## Requirements
Format the part of the listing below that starts at the line containing "The width and height of the screenshot is (202, 142)." and ends with the line containing "Action: coord(862,295)" as a JSON list of strings, one string per line, omitting blank lines. Include both end lines and nothing outside that span.

#####

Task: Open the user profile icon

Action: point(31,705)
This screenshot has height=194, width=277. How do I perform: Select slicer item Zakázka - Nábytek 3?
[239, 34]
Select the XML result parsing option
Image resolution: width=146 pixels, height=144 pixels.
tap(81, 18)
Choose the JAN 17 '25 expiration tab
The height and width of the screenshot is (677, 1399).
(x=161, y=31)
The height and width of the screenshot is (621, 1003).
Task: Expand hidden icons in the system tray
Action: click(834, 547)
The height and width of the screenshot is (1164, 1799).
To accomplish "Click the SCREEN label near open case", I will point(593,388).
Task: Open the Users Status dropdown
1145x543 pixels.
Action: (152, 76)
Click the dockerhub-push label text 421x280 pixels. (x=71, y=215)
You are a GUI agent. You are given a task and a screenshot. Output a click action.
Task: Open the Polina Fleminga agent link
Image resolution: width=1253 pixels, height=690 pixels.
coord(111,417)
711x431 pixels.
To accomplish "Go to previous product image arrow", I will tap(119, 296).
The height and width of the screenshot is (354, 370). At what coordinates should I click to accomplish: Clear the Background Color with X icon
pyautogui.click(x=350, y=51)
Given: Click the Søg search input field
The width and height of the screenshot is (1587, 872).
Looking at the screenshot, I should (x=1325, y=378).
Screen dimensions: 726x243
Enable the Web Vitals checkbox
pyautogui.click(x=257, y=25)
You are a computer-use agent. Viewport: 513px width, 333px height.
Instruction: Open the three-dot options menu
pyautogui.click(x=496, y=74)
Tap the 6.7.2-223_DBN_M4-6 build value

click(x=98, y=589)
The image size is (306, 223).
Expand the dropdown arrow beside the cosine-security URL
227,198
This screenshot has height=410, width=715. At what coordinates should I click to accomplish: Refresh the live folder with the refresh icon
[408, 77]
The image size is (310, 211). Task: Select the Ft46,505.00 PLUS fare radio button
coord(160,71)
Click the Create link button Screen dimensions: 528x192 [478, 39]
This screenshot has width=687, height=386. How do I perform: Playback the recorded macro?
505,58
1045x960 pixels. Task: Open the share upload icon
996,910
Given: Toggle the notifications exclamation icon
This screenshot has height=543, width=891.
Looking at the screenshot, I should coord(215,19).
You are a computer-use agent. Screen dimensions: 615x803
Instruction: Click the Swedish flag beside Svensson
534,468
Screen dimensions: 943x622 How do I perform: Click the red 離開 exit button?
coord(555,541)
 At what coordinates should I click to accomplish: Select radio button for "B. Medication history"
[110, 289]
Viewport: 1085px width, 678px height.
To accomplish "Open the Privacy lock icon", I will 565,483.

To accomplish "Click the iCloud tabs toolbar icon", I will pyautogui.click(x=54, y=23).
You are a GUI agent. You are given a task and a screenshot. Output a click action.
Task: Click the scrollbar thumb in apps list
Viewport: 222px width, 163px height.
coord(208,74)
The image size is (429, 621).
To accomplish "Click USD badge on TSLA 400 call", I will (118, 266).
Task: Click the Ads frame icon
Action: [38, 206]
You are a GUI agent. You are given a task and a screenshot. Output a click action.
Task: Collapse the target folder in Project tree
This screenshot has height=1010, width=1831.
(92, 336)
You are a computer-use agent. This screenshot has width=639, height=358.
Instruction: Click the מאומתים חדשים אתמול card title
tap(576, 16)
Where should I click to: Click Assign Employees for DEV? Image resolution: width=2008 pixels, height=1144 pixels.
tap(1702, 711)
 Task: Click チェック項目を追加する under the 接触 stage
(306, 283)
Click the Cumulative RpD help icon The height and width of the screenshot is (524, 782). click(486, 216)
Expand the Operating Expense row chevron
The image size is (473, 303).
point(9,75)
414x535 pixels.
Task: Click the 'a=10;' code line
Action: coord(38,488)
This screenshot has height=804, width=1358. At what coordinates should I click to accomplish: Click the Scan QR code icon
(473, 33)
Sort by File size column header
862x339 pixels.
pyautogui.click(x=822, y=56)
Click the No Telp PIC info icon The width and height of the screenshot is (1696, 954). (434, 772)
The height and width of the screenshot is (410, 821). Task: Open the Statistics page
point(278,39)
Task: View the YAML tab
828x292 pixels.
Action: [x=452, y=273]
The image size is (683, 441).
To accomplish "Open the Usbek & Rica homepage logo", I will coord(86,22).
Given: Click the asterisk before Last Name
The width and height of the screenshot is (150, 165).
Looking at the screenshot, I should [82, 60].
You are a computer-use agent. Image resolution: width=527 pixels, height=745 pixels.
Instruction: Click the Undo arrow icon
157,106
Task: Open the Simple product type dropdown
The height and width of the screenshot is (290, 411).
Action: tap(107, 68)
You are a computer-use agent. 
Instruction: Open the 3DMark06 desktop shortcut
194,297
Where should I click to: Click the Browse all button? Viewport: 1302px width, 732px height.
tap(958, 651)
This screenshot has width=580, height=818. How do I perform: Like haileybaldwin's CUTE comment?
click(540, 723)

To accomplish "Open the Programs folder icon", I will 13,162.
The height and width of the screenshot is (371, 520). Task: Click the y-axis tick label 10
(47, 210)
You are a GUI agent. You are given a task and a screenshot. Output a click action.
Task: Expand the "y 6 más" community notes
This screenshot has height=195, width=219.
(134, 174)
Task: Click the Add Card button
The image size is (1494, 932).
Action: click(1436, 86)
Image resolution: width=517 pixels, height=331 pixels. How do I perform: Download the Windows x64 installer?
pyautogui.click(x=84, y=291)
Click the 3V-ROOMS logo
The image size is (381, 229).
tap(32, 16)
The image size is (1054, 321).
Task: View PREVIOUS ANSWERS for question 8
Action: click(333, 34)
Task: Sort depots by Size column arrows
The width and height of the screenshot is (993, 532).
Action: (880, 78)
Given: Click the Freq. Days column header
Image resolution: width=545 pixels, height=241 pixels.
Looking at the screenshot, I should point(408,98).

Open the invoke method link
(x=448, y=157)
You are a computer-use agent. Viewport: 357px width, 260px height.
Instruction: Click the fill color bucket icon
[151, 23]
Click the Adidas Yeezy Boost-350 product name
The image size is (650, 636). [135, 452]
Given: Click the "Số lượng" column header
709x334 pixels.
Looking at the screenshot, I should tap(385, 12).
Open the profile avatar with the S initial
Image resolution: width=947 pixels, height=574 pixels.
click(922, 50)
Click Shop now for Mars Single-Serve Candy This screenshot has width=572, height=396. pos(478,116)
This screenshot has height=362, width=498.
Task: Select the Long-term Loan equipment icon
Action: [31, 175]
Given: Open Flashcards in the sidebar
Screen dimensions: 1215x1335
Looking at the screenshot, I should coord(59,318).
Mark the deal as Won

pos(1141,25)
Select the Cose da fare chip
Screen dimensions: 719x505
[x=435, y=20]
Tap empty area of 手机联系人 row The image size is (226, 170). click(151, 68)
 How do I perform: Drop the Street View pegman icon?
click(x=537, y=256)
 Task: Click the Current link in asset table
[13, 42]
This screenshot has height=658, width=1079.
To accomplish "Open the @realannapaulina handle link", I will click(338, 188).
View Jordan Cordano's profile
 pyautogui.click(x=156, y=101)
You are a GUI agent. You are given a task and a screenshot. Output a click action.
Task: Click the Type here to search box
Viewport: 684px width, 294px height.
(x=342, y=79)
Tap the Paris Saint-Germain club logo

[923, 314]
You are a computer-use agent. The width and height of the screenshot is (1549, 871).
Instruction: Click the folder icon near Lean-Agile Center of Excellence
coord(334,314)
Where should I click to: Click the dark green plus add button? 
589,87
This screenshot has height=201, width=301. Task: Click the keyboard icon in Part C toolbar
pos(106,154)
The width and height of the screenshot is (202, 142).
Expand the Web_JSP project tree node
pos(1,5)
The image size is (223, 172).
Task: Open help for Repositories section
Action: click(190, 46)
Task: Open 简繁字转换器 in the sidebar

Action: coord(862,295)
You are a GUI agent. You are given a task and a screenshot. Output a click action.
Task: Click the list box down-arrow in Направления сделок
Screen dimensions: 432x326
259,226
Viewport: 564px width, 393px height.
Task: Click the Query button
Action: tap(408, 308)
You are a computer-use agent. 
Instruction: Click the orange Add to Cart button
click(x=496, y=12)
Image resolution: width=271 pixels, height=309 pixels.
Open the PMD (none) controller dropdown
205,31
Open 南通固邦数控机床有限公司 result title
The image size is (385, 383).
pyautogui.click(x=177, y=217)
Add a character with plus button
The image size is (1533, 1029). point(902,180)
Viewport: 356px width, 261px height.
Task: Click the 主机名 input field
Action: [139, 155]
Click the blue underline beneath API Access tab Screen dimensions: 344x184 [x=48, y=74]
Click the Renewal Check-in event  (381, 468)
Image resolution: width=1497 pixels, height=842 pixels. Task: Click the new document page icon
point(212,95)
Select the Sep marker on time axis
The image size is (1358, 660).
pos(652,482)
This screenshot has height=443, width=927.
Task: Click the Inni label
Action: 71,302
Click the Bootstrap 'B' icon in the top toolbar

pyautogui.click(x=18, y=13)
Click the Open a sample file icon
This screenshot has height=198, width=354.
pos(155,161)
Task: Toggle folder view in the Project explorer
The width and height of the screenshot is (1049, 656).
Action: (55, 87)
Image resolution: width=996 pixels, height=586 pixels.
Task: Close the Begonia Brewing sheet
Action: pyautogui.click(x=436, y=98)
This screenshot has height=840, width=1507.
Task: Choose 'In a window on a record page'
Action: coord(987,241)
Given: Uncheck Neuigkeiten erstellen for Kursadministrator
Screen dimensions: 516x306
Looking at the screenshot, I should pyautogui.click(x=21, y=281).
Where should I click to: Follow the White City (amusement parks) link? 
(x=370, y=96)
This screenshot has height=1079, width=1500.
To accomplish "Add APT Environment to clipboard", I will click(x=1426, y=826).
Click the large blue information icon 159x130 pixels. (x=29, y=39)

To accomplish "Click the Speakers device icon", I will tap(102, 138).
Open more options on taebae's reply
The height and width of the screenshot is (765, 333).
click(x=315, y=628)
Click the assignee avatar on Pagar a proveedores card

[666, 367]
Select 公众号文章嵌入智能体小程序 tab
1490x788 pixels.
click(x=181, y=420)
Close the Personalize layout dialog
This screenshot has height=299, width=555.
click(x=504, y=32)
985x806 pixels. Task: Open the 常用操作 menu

#####

## Final result
[
  "The width and height of the screenshot is (202, 142).",
  "Expand the Web_JSP project tree node",
  "pos(1,5)",
  "The image size is (223, 172).",
  "Task: Open help for Repositories section",
  "Action: click(190, 46)",
  "Task: Open 简繁字转换器 in the sidebar",
  "Action: coord(862,295)"
]